== RECORDS
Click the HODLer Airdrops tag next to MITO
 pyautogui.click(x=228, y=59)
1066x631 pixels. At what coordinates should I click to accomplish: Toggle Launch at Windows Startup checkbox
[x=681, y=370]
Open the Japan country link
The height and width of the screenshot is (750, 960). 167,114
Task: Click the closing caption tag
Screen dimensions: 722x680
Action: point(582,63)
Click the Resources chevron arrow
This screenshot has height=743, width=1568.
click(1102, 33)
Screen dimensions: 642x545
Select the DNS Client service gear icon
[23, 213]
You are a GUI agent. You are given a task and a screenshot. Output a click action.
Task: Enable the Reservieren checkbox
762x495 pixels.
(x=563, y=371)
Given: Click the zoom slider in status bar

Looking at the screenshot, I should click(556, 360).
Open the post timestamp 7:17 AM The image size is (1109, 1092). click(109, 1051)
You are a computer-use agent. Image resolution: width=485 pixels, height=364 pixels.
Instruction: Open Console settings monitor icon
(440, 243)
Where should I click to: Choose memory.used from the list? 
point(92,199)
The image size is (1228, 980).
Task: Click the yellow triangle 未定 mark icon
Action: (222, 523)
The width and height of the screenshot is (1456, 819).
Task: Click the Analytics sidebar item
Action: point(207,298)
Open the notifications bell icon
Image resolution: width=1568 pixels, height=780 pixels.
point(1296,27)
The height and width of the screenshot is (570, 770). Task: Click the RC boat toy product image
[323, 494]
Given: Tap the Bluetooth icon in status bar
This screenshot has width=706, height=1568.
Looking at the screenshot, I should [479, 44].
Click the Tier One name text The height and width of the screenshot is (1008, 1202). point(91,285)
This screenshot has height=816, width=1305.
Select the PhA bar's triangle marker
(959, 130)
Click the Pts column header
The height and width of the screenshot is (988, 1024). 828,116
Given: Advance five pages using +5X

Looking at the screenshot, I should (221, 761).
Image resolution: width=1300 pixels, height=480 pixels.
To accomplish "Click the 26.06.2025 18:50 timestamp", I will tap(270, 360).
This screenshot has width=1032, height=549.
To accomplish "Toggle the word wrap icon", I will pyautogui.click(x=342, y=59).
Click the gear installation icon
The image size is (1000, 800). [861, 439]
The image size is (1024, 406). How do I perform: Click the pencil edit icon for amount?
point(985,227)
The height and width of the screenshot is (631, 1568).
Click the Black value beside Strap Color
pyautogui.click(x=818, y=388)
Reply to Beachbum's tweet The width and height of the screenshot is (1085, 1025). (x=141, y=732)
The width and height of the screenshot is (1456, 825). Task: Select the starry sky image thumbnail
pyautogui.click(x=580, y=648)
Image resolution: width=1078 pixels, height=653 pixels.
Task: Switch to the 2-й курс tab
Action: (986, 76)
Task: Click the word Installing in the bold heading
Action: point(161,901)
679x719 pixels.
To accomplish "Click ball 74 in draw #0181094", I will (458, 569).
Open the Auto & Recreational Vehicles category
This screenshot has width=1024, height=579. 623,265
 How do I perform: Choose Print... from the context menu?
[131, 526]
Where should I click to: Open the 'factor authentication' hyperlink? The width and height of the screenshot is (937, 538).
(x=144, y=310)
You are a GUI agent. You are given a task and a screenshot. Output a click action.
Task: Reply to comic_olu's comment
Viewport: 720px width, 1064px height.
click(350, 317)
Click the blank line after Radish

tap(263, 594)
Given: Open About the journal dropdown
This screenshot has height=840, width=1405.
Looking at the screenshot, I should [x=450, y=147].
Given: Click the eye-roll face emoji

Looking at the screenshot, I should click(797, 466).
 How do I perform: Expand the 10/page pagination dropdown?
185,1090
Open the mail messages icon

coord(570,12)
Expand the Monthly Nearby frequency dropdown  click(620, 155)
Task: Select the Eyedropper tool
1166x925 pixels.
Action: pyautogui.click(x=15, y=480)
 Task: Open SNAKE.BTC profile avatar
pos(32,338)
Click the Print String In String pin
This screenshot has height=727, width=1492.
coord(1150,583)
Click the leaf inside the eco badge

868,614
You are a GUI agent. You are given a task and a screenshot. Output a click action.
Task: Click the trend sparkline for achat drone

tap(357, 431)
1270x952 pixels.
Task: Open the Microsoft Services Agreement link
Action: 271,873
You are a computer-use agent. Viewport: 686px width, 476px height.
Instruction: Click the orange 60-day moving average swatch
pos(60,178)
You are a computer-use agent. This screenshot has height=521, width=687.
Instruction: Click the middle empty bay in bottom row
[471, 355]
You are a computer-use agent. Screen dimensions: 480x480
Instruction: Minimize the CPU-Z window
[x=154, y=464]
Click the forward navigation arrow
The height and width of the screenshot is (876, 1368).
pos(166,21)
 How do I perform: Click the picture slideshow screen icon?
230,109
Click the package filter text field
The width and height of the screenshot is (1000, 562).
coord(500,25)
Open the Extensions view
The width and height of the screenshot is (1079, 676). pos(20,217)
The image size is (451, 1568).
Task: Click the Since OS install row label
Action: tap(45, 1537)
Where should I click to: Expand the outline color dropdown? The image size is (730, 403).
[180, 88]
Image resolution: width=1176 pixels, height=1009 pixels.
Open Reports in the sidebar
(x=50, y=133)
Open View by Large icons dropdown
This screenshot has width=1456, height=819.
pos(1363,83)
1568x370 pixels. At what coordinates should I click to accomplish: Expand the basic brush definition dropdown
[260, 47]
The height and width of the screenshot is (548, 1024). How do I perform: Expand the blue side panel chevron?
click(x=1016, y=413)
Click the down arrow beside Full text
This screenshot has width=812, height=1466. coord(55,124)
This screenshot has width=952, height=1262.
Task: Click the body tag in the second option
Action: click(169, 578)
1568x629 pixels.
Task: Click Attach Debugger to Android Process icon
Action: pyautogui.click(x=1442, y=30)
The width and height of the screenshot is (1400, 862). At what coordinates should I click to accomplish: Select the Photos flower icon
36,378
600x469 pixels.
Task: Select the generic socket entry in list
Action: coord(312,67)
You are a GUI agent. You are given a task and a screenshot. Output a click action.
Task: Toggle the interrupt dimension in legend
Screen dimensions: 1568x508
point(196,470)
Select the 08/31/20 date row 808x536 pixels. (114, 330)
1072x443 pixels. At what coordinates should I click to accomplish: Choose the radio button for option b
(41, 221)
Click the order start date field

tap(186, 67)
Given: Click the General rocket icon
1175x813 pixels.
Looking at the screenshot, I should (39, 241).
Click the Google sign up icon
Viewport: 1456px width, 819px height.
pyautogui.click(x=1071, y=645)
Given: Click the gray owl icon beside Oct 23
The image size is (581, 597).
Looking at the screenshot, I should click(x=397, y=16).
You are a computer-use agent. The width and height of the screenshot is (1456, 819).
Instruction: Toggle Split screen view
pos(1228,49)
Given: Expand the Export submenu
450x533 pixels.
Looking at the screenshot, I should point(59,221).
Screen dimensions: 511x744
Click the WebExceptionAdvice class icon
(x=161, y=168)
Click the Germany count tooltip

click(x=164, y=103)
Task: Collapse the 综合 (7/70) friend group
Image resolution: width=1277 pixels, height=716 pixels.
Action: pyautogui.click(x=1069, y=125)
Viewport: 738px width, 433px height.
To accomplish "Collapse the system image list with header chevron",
====
Extract the material word for word, starting at its first line and ending at the line that contains "(x=563, y=371)", with both of those lines included.

Click the HODLer Airdrops tag next to MITO
 pyautogui.click(x=228, y=59)
1066x631 pixels. At what coordinates should I click to accomplish: Toggle Launch at Windows Startup checkbox
[x=681, y=370]
Open the Japan country link
The height and width of the screenshot is (750, 960). 167,114
Task: Click the closing caption tag
Screen dimensions: 722x680
Action: point(582,63)
Click the Resources chevron arrow
This screenshot has height=743, width=1568.
click(1102, 33)
Screen dimensions: 642x545
Select the DNS Client service gear icon
[23, 213]
You are a GUI agent. You are given a task and a screenshot. Output a click action.
Task: Enable the Reservieren checkbox
762x495 pixels.
(x=563, y=371)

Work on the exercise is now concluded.